(Trecho selecionado)

------------------------------------------------------------

A Associação Brasileira do Veículo Elétrico (ABVE) começou o ano de 2023 com dupla comemoração. Em primeiro lugar, porque, em 2022, se registrou crescimento de 41% nas vendas de veículos leves eletrificados, no Brasil, atingindo 49.245 unidades, sendo 8.460 emplacamentos dos totalmente elétricos. Hoje, a frota circulante brasileira de eletrificados totaliza 126.504 veículos, quando considerados automóveis e comerciais leves híbridos, híbridos plug-in e 100% elétricos. Ponto para a eletromobilidade!
O segundo motivo de confiança, de acordo com Adalberto Maluf, presidente da instituição, veio por meio da sinalização do governo federal recém-empossado na formação de ministérios. O novo gabinete tem, claramente, como foco a busca por caminhos mais sustentáveis tanto para o desenvolvimento da indústria nacional quanto para o meio ambiente, em um nítido avanço em relação à gestão anterior. Na entrevista a seguir, o presidente da ABVE demonstra otimismo nas perspectivas de avanço da eletromobilidade, no País, além da reforçar a importância da inovação na indústria nacional. Confira.
Adalberto Maluf: No final de 2022, celebramos as vendas de aproximadamente 50 mil veículos eletrificados no ano. E, com isso, os elétricos plug-in ultrapassaram, pela primeira vez, a participação de 1% do mercado nacional de veículos. Isso porque não há nenhuma política pública, e ainda assim crescemos. Temos de comemorar, mas é importante levar em conta que, no mundo, a relação já chega a 15%. Essa evolução aconteceu de forma consistente e rápida. Por que não acreditar que, no Brasil, não será igual ao que ocorreu nos outros países?
Maluf: O número de modelos avançou muito nos últimos anos. Foi de 70 para cerca de 130. Além disso, vimos uma questão muito forte com a agenda ESG. Inclusive, quem moveu o mercado foi o mundo corporativo. Chegamos a quase 1.000 comerciais leves e aproximadamente 650 caminhões. As empresas brasileiras estão se movimentando, apesar de não ter estímulo. As únicas políticas públicas que realmente avançaram, no País, foram as subnacionais, ou seja, as prefeituras e os Estados, que isentaram os eletrificados do rodízio (no caso de São Paulo) e de pagar IPVA, entre outros estímulos. Isso já foi o suficiente para dar o primeiro empurrão.

------------------------------------------------------------

(Material de apoio)
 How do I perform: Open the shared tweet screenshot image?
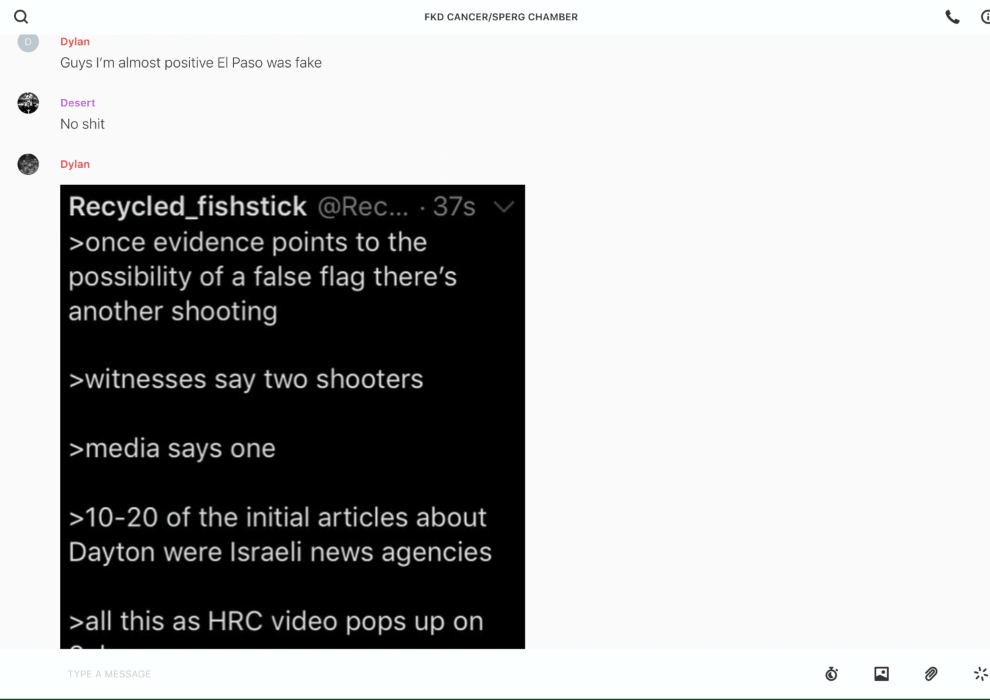(x=292, y=420)
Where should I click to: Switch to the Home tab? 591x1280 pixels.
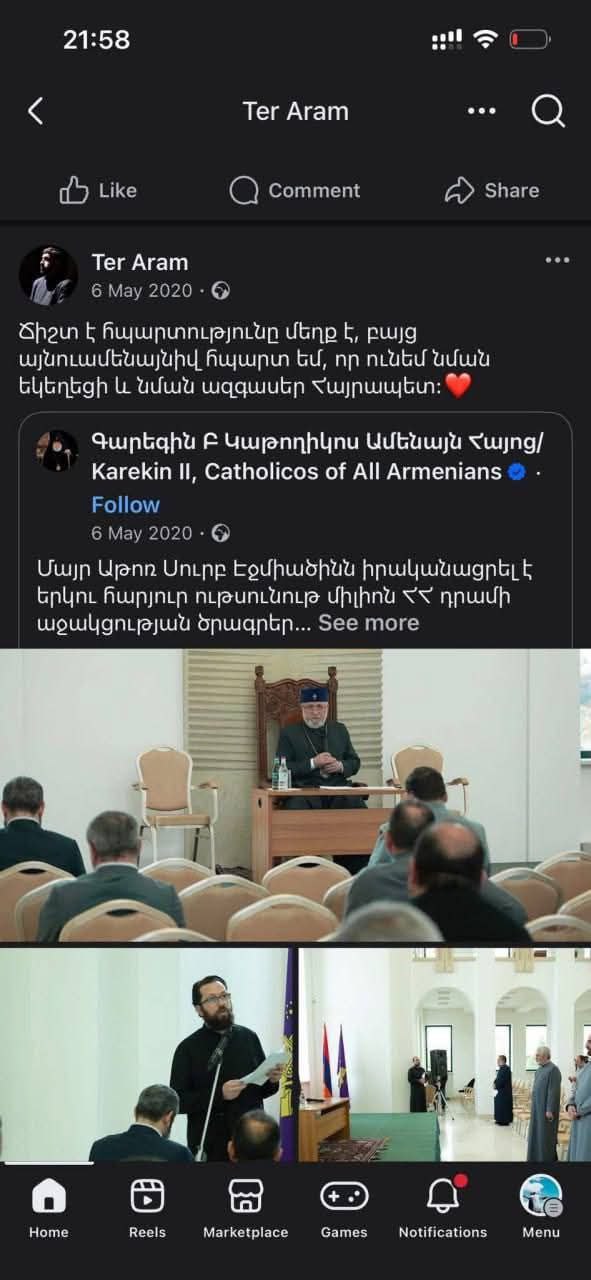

------------------------------------------------------------

(Enunciado)
Copie novamente a parte do trecho sobre a eletromobilidade que começa com as palavras "O segundo motivo" e termina com "indústria nacional. Confira.", trocando "otimismo" por "entusiasmo".

(Resposta)
O segundo motivo de confiança, de acordo com Adalberto Maluf, presidente da instituição, veio por meio da sinalização do governo federal recém-empossado na formação de ministérios. O novo gabinete tem, claramente, como foco a busca por caminhos mais sustentáveis tanto para o desenvolvimento da indústria nacional quanto para o meio ambiente, em um nítido avanço em relação à gestão anterior. Na entrevista a seguir, o presidente da ABVE demonstra entusiasmo nas perspectivas de avanço da eletromobilidade, no País, além da reforçar a importância da inovação na indústria nacional. Confira.